*SUPPLIED RECORDS*
Segment Open

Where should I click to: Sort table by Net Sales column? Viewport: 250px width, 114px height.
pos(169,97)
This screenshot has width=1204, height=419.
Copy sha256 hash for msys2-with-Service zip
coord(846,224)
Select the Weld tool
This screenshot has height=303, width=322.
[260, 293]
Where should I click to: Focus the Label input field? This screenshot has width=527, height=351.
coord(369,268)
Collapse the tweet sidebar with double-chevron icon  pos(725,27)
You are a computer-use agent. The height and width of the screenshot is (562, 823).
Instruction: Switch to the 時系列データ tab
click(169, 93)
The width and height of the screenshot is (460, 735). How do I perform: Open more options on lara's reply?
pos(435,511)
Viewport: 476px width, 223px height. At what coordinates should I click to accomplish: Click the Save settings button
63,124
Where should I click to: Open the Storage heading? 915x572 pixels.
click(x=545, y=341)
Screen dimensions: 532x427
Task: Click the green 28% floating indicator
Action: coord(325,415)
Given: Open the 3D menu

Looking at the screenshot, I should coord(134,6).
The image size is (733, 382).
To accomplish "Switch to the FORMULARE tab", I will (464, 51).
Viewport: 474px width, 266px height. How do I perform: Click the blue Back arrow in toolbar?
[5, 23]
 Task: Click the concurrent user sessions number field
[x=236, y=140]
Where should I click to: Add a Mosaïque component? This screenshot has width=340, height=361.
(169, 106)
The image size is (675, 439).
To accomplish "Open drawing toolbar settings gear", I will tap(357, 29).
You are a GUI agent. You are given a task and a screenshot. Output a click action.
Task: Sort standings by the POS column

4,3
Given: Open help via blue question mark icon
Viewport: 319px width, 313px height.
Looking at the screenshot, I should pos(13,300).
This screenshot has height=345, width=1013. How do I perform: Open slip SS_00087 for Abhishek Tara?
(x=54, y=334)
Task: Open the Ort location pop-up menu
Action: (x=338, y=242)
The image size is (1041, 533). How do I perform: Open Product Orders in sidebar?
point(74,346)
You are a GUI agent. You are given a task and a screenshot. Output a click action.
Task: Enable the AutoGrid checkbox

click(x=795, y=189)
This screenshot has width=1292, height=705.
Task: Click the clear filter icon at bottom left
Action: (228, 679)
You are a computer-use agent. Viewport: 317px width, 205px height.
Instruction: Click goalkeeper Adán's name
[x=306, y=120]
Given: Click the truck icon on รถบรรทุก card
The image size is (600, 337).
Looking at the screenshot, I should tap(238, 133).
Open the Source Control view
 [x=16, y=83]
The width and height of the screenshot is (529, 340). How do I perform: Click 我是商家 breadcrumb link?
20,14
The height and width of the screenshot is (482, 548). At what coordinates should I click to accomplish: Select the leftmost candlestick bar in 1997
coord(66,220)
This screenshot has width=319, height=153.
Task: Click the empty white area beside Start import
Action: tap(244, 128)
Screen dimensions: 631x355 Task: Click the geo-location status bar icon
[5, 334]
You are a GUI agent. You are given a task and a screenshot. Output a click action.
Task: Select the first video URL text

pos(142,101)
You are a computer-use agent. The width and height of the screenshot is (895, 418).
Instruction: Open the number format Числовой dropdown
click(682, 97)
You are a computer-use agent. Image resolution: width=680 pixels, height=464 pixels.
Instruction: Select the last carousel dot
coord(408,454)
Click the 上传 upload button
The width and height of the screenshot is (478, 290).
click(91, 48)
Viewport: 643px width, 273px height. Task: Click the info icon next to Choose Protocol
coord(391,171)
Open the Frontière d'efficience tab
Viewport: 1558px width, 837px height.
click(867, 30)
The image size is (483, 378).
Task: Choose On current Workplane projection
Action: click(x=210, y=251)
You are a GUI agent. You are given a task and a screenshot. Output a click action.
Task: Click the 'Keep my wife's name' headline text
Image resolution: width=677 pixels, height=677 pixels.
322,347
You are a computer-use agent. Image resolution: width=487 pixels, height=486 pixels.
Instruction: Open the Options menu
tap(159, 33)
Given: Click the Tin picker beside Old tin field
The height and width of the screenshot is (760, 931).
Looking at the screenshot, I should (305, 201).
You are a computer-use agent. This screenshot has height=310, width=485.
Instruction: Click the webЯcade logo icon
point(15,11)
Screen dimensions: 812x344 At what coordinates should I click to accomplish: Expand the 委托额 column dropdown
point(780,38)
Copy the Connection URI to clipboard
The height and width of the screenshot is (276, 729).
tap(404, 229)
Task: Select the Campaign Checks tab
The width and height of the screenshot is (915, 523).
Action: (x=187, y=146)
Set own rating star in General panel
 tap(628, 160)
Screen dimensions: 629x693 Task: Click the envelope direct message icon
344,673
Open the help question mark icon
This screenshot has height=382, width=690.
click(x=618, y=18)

Segment Closed

*TRY IT*
With every line intact, output the listing above exactly.

*PROBLEM SOLUTION*
Where should I click to: Sort table by Net Sales column? Viewport: 250px width, 114px height.
pos(169,97)
This screenshot has width=1204, height=419.
Copy sha256 hash for msys2-with-Service zip
coord(846,224)
Select the Weld tool
This screenshot has height=303, width=322.
[260, 293]
Where should I click to: Focus the Label input field? This screenshot has width=527, height=351.
coord(369,268)
Collapse the tweet sidebar with double-chevron icon  pos(725,27)
You are a computer-use agent. The height and width of the screenshot is (562, 823).
Instruction: Switch to the 時系列データ tab
click(169, 93)
The width and height of the screenshot is (460, 735). How do I perform: Open more options on lara's reply?
pos(435,511)
Viewport: 476px width, 223px height. At what coordinates should I click to accomplish: Click the Save settings button
63,124
Where should I click to: Open the Storage heading? 915x572 pixels.
click(x=545, y=341)
Screen dimensions: 532x427
Task: Click the green 28% floating indicator
Action: coord(325,415)
Given: Open the 3D menu

Looking at the screenshot, I should coord(134,6).
The image size is (733, 382).
To accomplish "Switch to the FORMULARE tab", I will (464, 51).
Viewport: 474px width, 266px height. How do I perform: Click the blue Back arrow in toolbar?
[5, 23]
 Task: Click the concurrent user sessions number field
[x=236, y=140]
Where should I click to: Add a Mosaïque component? This screenshot has width=340, height=361.
(169, 106)
The image size is (675, 439).
To accomplish "Open drawing toolbar settings gear", I will tap(357, 29).
You are a GUI agent. You are given a task and a screenshot. Output a click action.
Task: Sort standings by the POS column

4,3
Given: Open help via blue question mark icon
Viewport: 319px width, 313px height.
Looking at the screenshot, I should pos(13,300).
This screenshot has height=345, width=1013. How do I perform: Open slip SS_00087 for Abhishek Tara?
(x=54, y=334)
Task: Open the Ort location pop-up menu
Action: (x=338, y=242)
The image size is (1041, 533). How do I perform: Open Product Orders in sidebar?
point(74,346)
You are a GUI agent. You are given a task and a screenshot. Output a click action.
Task: Enable the AutoGrid checkbox

click(x=795, y=189)
This screenshot has width=1292, height=705.
Task: Click the clear filter icon at bottom left
Action: (228, 679)
You are a computer-use agent. Viewport: 317px width, 205px height.
Instruction: Click goalkeeper Adán's name
[x=306, y=120]
Given: Click the truck icon on รถบรรทุก card
The image size is (600, 337).
Looking at the screenshot, I should tap(238, 133).
Open the Source Control view
 [x=16, y=83]
The width and height of the screenshot is (529, 340). How do I perform: Click 我是商家 breadcrumb link?
20,14
The height and width of the screenshot is (482, 548). At what coordinates should I click to accomplish: Select the leftmost candlestick bar in 1997
coord(66,220)
This screenshot has width=319, height=153.
Task: Click the empty white area beside Start import
Action: tap(244, 128)
Screen dimensions: 631x355 Task: Click the geo-location status bar icon
[5, 334]
You are a GUI agent. You are given a task and a screenshot. Output a click action.
Task: Select the first video URL text

pos(142,101)
You are a computer-use agent. The width and height of the screenshot is (895, 418).
Instruction: Open the number format Числовой dropdown
click(682, 97)
You are a computer-use agent. Image resolution: width=680 pixels, height=464 pixels.
Instruction: Select the last carousel dot
coord(408,454)
Click the 上传 upload button
The width and height of the screenshot is (478, 290).
click(91, 48)
Viewport: 643px width, 273px height. Task: Click the info icon next to Choose Protocol
coord(391,171)
Open the Frontière d'efficience tab
Viewport: 1558px width, 837px height.
click(867, 30)
The image size is (483, 378).
Task: Choose On current Workplane projection
Action: click(x=210, y=251)
You are a GUI agent. You are given a task and a screenshot. Output a click action.
Task: Click the 'Keep my wife's name' headline text
Image resolution: width=677 pixels, height=677 pixels.
322,347
You are a computer-use agent. Image resolution: width=487 pixels, height=486 pixels.
Instruction: Open the Options menu
tap(159, 33)
Given: Click the Tin picker beside Old tin field
The height and width of the screenshot is (760, 931).
Looking at the screenshot, I should (305, 201).
You are a computer-use agent. This screenshot has height=310, width=485.
Instruction: Click the webЯcade logo icon
point(15,11)
Screen dimensions: 812x344 At what coordinates should I click to accomplish: Expand the 委托额 column dropdown
point(780,38)
Copy the Connection URI to clipboard
The height and width of the screenshot is (276, 729).
tap(404, 229)
Task: Select the Campaign Checks tab
The width and height of the screenshot is (915, 523).
Action: (x=187, y=146)
Set own rating star in General panel
 tap(628, 160)
Screen dimensions: 629x693 Task: Click the envelope direct message icon
344,673
Open the help question mark icon
This screenshot has height=382, width=690.
click(x=618, y=18)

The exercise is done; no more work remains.